[Problem to work on] Return exactly the final stretch of the records below, opening with the line that contains "Task: Click the pink 'A' toolbar icon" and closing with the last line.

(Saved entries)
========
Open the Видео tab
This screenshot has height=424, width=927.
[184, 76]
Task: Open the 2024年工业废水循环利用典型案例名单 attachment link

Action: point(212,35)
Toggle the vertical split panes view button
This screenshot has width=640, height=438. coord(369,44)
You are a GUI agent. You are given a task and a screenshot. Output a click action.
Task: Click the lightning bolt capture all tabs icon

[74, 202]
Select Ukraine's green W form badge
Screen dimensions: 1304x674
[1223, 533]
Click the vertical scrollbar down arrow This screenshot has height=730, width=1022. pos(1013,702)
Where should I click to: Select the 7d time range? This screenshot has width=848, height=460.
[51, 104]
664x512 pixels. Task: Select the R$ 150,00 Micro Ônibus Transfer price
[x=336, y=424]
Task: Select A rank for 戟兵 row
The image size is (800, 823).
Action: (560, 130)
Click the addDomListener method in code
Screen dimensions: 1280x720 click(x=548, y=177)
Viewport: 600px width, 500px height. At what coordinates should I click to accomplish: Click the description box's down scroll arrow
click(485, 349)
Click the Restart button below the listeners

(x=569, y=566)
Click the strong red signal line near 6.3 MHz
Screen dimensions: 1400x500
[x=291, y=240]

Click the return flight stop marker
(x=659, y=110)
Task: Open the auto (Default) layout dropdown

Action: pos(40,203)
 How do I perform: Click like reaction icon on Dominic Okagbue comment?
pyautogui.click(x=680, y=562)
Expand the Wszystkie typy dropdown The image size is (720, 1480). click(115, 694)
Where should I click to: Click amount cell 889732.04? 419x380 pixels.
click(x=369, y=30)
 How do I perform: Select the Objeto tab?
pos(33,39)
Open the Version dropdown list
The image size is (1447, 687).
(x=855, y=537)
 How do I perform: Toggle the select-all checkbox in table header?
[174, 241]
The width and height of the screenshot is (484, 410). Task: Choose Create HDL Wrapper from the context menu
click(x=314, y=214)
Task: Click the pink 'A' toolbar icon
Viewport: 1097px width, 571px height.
========
[Response]
Task: Click the pink 'A' toolbar icon
Viewport: 1097px width, 571px height.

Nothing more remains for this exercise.